Second, in September 2018, the MoLVT issued a Prakas (a ministerial regulation) on the payment given as seniority indemnity. This took effect in 2019. Under this scheme, qualified workers would get indemnity pay equal to 15 days of their wage and benefits per year with regular pay-outs in the months of June and December. The Prakas was issued since bankrupt employers in Cambodia were found wanting on their obligation to pay workers.

The MoLVT has also issued a Prakas on wage disbursement. From January 1 this year, wage payments would be done twice per month. The first half of the net monthly salary would be paid in the second week of each month and remaining in the fourth week of that month.

Meanwhile, a healthcare MoU had been signed between the National Social Security Fund (NSSF) and the Techo Volunteer Youth Doctor Association, for garment workers in April 2018. According to the MoU signed, the healthcare services will be provided to citizens who qualify for social security including garment workers.

Source: ILO and TexPro

Challenges Ahead

In October 2018, the European Union sent a notice to the government of Cambodia over the launch of a process to withdraw country's duty-free and quota-free access under the Everything But Arms (EBA) scheme. The process is of 18 months which has already begun since February 2019. The European Commission and the European External Action Service (EEAS) visited the country in March and June this year and discussed the matter with the government and civil society organisations, besides UN and ILO representatives. The monitoring and evaluation were carried out in mid-August. After that, the EU will provide the report with discussion and examination findings with all conclusions. The Cambodia government must reply within the following month; then, a final decision will be taken over the withdrawal of tariff preferences. Any withdrawal would come into effect after a further six-month period. No tariffs will be revoked before mid-2020.

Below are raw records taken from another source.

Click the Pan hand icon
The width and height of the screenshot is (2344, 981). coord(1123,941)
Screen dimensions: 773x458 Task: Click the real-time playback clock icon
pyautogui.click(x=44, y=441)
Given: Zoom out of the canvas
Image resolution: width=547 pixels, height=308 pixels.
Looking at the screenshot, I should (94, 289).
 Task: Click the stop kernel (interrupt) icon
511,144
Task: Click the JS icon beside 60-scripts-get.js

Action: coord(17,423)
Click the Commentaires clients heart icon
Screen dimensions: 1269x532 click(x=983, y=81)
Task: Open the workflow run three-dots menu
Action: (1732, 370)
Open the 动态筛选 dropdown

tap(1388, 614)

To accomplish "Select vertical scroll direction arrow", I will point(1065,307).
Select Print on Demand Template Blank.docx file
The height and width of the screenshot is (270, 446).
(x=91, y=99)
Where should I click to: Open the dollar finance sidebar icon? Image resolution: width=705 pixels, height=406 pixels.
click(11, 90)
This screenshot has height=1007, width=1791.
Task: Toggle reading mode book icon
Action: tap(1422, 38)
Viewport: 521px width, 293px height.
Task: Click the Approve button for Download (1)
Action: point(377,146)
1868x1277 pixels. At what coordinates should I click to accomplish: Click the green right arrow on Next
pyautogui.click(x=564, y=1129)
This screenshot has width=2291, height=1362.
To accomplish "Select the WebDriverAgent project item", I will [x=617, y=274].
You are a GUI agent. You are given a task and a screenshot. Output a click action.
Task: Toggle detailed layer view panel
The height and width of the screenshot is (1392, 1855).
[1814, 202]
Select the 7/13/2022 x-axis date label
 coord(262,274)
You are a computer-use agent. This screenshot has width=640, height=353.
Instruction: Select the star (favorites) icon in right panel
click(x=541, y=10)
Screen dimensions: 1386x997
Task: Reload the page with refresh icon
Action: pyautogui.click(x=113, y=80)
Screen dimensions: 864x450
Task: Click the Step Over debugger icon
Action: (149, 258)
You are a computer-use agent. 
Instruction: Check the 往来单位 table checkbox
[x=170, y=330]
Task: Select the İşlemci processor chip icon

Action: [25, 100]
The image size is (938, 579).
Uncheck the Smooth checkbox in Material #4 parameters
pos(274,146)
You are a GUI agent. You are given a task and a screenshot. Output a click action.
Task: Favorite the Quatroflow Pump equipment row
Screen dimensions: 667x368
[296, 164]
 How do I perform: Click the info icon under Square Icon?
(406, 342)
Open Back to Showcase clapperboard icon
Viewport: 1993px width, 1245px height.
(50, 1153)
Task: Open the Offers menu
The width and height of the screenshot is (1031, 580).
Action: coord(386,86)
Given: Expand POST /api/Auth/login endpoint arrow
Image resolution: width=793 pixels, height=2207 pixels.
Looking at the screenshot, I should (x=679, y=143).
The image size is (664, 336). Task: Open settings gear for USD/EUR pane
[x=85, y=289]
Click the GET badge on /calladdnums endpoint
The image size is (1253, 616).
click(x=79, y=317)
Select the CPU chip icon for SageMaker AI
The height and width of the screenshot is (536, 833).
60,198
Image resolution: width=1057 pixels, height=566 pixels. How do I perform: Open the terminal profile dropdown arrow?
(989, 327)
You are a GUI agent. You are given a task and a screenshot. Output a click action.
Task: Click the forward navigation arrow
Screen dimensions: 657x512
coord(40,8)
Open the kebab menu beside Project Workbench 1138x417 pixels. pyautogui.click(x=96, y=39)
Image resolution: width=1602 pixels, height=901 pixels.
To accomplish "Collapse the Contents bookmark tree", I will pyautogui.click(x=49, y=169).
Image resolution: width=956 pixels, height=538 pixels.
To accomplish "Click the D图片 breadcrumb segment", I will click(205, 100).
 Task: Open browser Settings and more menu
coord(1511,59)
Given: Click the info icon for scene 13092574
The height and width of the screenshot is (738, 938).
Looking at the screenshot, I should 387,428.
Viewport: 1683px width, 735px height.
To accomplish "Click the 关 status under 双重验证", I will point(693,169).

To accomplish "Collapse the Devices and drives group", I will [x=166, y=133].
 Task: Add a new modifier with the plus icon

Meanwhile, United States Trade Representative (USTR) and Department of State delegations visited the country to discuss bilateral trade issues and the labour situation. The delegations were said to be looking into the potential of removing Cambodia from the US' Generalized System of Preferences (GSP), a preferential trade scheme that grants tariff and quota-free status to exports. The USTR, the agency responsible for advising the US President on trade policy, is believed to be weighing whether to launch a review of Cambodia's GSP status because of the alleged poor labour rights' conditions.